Manaus | Quinta-feira
O menino se matou após sofrer, durante quatro dias, bullying por homofobia em sua escola em Denver, nos Estados Unidos, segundo sua mãe.
Pouco tempo antes, Jamel havia contado para Leia que era gay. O menino disse que não se importaria de compartilhar isso com outras pessoas, porque tinha “orgulho” de ser gay.
“Tenho certeza que ele contou para alguém, e isso se espalhou.”
Em reação ao caso, a Denver Public Schools (DPS), órgão responsável pelas 207 escolas públicas da cidade e do Condado de Denver, disse que conselheiros para situações de crise estão disponíveis para os estudantes.

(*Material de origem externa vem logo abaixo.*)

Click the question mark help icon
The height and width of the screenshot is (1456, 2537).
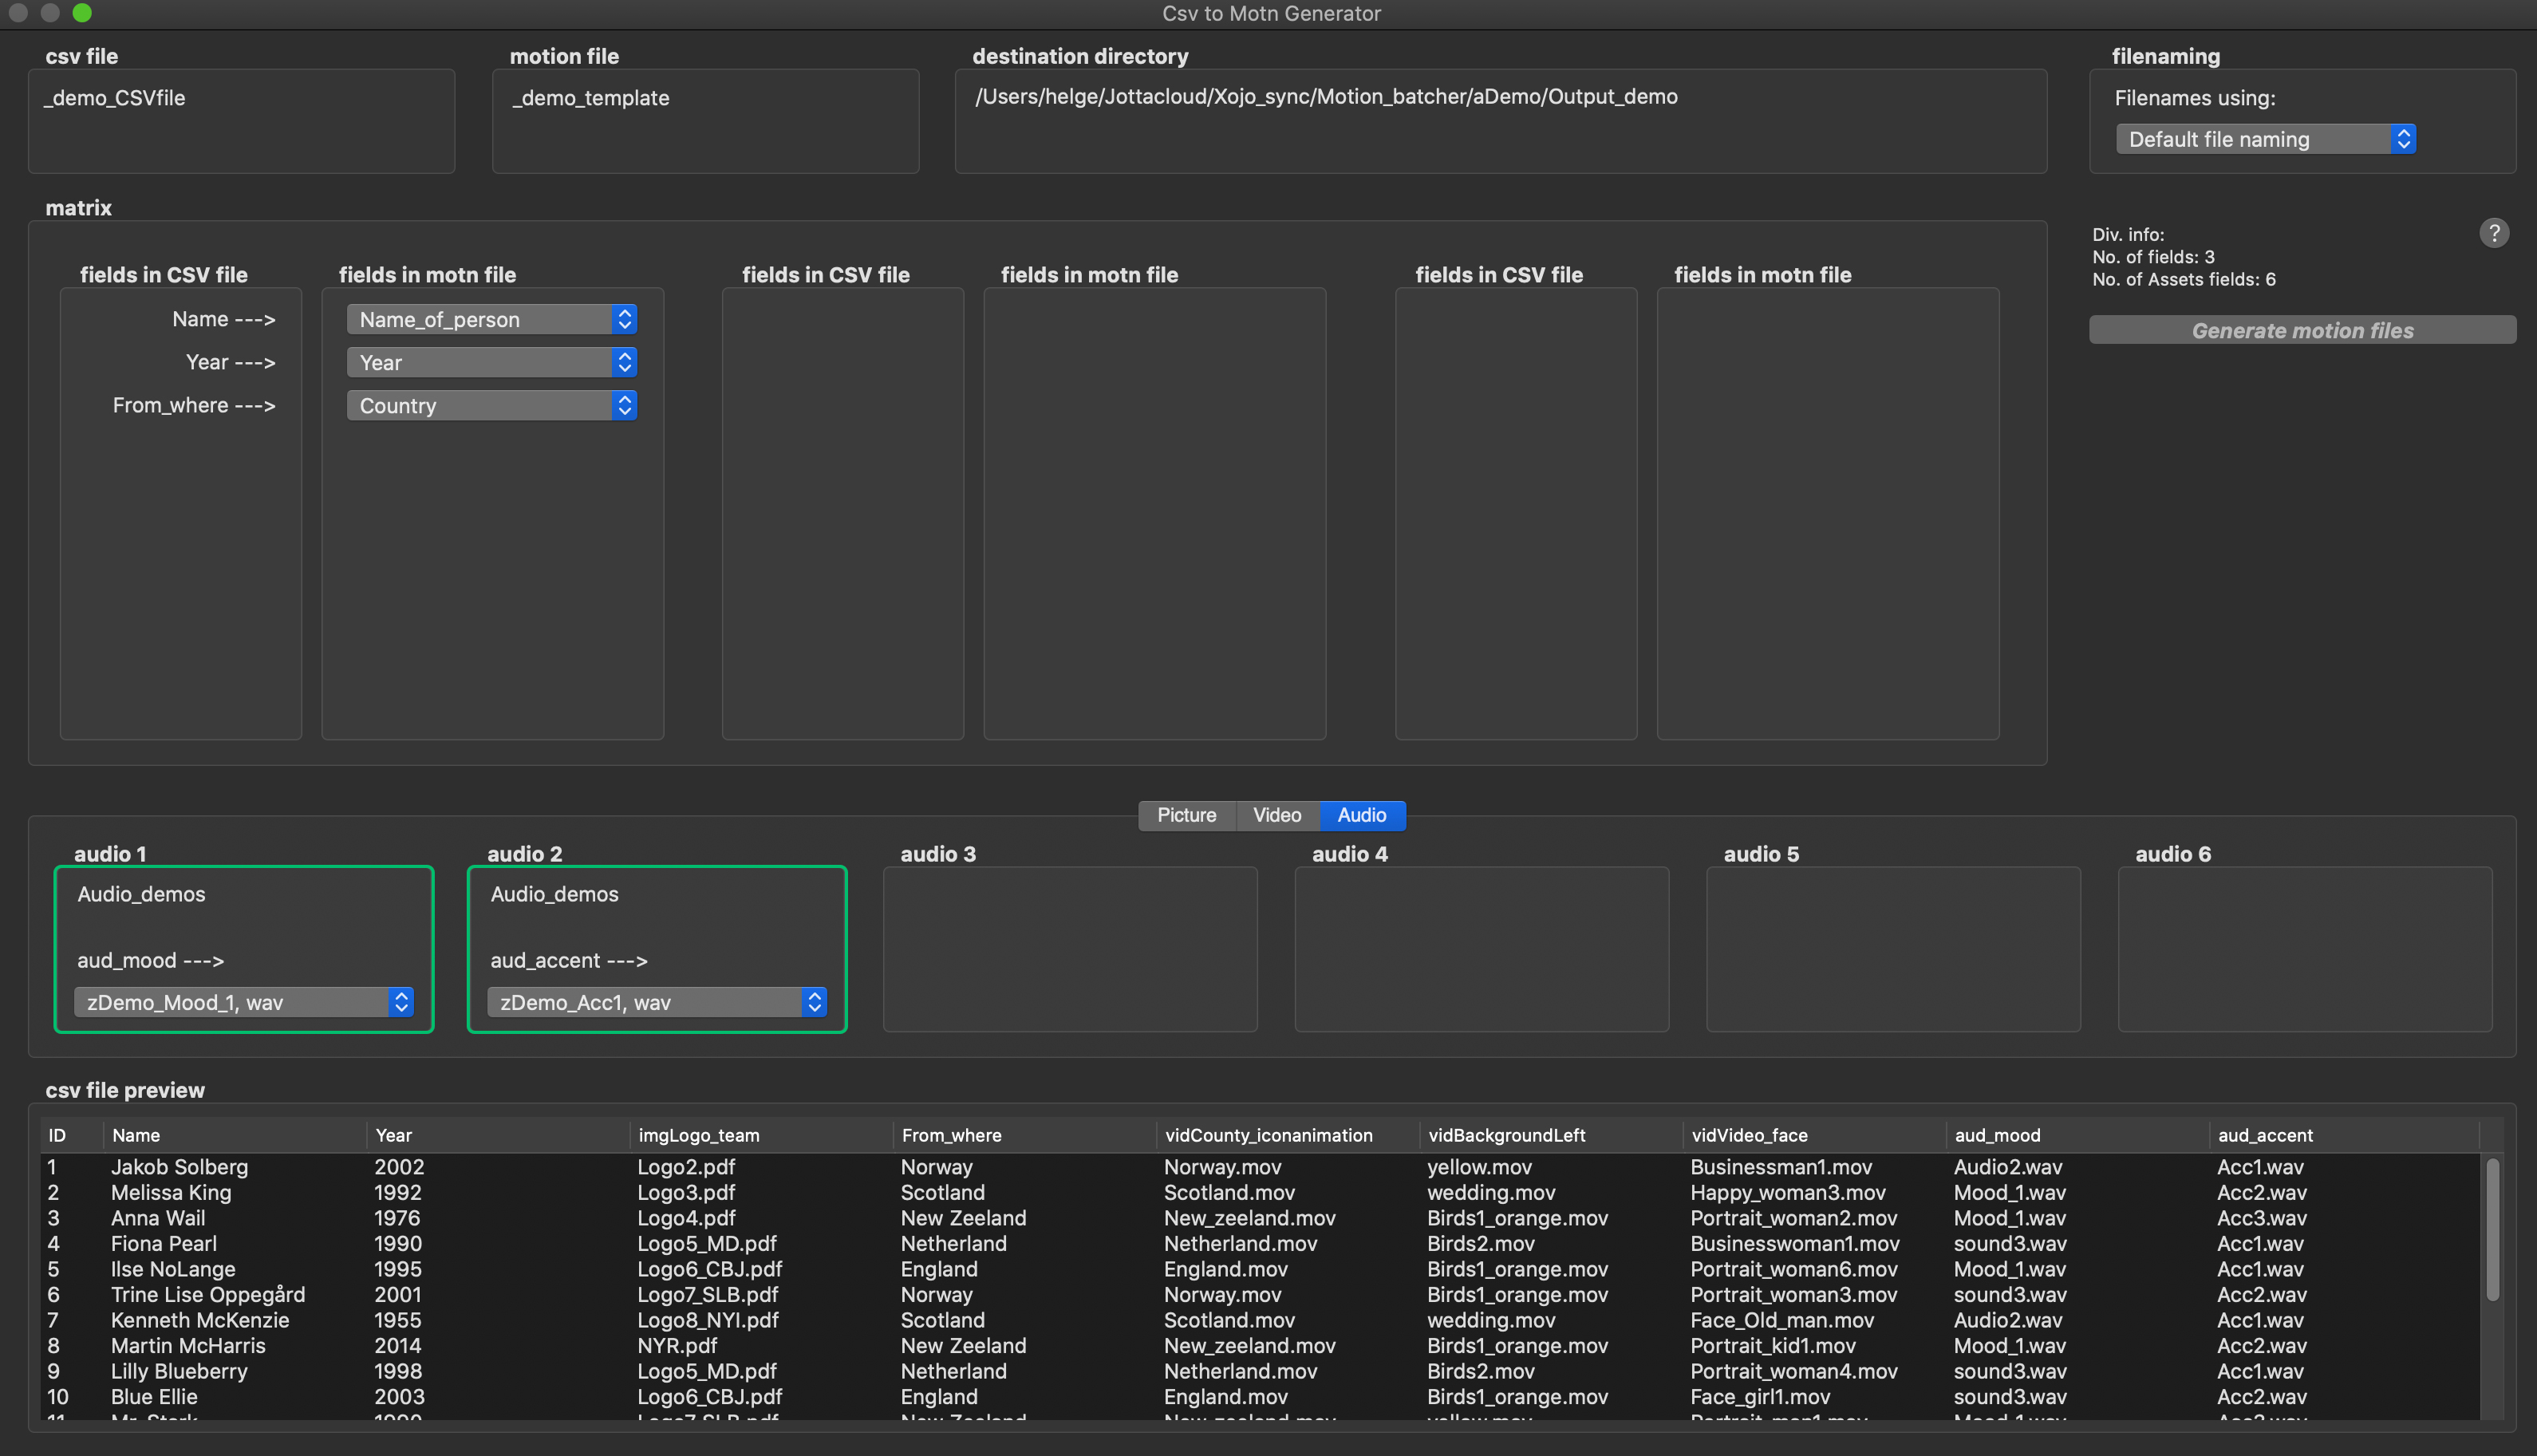tap(2494, 233)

Também que enviou cartas para as famílias da Escola Primária Joe Shoemaker, onde Jamel estudava, informando sobre esses serviços.
O documento dizia que a morte do menino “foi uma perda inesperada para a comunidade da escola” e alerta pais sobre sinais de que as crianças estão passando por situações de estresse.
Leia diz sentir-se responsável pela morte de Jamel justamente por não ter notado que seu filho sofria bullying.
Jamel foi encontrado morto em sua casa na quinta-feira. Ele havia começado a quarta série há quatro dias.
“Meu filho e minha filha mais velha eram muito próximos. Meu filho voltou da escola e contou para ela que as crianças estavam falando para ele se matar”, diz Leia.